Ester’s science engagement derives from her middle-class family’s science capital, the social and cultural resources they bring. All her parents/step-parents are teachers, across sciences, social sciences and humanities, providing spaces to create an interdisciplinary identity. They bought her a psychology textbook for Christmas and secured her teaching work experience through which she met a psychologist. Yet when asked from where she gets her science interest, Ester says: ‘Not from my parents, I think. I think a lot was that I got those magazines when I was little, like Illustrated Science and I think it gave a lot and to see those nature films, with David Attenborough on the BBC … and we had a great science teacher’. She ignores who purchased Illustrated Science magazine and how, if having the right teacher is so critical, having four across her two homes helps her. The idea of maintaining an interest in science beyond school, relies on a relationship to culture that is normatively middle class. In Ester we see an image of non-professional engagement with science that is assumed in much science engagement work. If we want a more democratic science we must acknowledge what Ester cannot, that it relies on privilege.

Towards a democratic science engagement

More people voted in the EU referendum, than in the last UK General Election. So people are not disengaged but some things don’t engage them. Science engagement organisations are filled with people like Ester.
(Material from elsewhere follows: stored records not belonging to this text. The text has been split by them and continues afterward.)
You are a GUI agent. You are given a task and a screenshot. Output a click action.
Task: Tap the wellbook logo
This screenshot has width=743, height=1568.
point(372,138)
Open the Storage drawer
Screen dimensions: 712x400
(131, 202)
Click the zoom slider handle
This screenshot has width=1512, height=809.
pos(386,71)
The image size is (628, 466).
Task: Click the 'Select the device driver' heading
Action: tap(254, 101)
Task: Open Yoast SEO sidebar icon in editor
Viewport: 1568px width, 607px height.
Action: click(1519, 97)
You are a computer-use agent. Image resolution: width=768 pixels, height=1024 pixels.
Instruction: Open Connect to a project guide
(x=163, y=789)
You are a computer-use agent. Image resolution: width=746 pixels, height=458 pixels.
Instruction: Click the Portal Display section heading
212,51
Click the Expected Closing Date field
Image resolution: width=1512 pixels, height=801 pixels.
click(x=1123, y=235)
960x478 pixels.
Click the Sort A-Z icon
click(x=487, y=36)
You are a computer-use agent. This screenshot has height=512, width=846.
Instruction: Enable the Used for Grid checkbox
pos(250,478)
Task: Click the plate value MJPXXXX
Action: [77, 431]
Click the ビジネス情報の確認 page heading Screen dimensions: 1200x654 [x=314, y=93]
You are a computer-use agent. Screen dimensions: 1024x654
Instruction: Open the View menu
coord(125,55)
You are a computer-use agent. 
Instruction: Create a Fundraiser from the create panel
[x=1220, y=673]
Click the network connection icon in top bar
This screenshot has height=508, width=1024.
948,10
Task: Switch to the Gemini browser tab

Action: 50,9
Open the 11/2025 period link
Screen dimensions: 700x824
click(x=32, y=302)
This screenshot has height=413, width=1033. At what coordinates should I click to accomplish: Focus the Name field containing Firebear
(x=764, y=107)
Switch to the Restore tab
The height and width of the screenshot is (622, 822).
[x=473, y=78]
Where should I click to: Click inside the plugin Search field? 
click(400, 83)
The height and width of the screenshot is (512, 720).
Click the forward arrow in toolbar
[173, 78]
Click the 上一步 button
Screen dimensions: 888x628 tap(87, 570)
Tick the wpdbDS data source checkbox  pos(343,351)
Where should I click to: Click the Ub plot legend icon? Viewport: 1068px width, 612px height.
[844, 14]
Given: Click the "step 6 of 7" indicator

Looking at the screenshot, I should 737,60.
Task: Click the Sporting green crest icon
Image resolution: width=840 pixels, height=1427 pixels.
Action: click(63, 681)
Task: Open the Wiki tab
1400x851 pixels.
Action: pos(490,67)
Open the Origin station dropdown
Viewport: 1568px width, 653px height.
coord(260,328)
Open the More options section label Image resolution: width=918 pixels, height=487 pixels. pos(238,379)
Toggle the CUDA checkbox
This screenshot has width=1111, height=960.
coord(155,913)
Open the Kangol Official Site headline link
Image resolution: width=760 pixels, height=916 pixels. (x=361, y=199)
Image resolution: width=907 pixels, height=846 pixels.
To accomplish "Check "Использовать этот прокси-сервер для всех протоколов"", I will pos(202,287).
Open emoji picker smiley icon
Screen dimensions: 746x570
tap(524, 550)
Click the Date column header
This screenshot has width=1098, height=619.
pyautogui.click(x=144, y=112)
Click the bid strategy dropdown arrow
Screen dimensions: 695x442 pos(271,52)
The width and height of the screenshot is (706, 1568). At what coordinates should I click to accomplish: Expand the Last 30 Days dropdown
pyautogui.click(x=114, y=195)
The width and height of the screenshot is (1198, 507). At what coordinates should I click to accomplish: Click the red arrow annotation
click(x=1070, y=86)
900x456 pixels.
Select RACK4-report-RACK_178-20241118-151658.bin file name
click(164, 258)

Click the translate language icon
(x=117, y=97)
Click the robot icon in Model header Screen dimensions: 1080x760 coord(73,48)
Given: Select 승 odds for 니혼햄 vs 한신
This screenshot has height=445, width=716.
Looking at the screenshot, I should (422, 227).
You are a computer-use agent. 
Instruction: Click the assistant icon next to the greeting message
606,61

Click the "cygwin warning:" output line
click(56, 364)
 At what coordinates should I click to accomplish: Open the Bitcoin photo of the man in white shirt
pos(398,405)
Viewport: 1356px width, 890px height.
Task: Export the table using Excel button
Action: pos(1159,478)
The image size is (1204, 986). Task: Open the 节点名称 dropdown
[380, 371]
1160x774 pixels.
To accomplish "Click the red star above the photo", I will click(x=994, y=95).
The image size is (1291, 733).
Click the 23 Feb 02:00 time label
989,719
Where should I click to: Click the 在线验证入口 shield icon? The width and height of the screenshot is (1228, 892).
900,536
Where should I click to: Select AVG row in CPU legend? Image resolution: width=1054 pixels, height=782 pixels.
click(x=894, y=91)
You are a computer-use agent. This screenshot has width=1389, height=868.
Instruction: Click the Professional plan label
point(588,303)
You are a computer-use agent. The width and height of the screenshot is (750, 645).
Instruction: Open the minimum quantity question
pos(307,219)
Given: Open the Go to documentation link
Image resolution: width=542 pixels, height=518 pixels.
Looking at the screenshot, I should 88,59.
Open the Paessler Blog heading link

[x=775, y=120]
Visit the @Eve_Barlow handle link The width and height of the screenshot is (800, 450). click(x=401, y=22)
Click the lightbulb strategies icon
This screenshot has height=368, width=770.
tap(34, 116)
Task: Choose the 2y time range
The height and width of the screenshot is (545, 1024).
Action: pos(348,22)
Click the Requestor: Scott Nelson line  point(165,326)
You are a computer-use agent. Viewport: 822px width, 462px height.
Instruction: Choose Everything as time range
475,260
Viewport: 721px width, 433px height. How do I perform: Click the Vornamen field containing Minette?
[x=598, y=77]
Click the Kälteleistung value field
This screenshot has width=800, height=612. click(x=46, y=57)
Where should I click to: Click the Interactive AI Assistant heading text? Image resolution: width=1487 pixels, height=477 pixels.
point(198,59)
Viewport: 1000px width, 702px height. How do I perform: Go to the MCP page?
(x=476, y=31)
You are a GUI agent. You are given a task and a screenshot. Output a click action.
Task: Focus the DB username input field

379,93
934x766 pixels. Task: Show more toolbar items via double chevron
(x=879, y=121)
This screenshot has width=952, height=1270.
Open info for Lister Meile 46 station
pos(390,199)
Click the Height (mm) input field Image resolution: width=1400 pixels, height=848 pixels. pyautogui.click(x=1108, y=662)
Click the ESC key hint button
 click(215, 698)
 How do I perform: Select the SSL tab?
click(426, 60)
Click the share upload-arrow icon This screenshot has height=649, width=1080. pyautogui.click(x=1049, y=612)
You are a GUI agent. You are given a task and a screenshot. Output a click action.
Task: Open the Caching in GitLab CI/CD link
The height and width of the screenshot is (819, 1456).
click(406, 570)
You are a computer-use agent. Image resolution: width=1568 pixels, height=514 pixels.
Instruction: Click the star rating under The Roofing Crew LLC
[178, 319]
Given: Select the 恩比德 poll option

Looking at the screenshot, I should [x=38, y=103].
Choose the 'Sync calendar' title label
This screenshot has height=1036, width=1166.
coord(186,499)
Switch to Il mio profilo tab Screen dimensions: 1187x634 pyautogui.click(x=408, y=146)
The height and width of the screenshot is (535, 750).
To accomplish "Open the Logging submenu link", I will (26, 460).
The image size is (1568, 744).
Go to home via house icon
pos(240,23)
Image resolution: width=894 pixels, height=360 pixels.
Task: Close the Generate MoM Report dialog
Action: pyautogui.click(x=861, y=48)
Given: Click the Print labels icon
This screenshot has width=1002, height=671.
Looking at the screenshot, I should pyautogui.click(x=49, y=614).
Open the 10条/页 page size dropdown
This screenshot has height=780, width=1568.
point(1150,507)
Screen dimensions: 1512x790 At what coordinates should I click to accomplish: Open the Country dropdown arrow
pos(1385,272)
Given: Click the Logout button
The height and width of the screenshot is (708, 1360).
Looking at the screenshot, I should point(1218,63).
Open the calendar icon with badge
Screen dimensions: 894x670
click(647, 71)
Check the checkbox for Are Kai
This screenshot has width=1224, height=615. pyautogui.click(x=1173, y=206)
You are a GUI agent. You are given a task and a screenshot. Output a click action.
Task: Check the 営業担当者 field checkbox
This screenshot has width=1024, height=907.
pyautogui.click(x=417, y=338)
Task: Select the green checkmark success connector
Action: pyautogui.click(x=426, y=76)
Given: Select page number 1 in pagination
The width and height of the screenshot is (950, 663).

As such they largely reproduce the diet of museums, panel discussions and festivals that engage them. However, there are other models. For example, the BSA’s community grants programme provides small grants to run science events in atypical spaces, including council estates, mosques and community gardens, and among under-represented groups, including looked-after children, people with learning disabilities and those from economically-disadvantaged backgrounds. Through this programme, the BSA put their resources at the disposal of communities, allowing them to define their own projects and demanding little in the way of application and evaluation.

This is grassroots science engagement, but the bulk of science engagement funding still goes to the big science fairs, museums and other projects that support people like Ester and try to draw her back into science study. We need something more radical, mirroring the transfer of power in the arts that happened in London in the 1980s. Back then an annual 5 million pound arts budget that had traditionally gone to five so-called centres of excellence was redirected to community and ethnic arts projects. The funding criteria were not just aesthetic but also social and political and those giving out the money ‘weren’t assuming that we knew what was good’. Similarly, London’s economic policies in the 1980s sought to decentralise power, and to support community expertise not replace it. We need similar shifts in science funding today.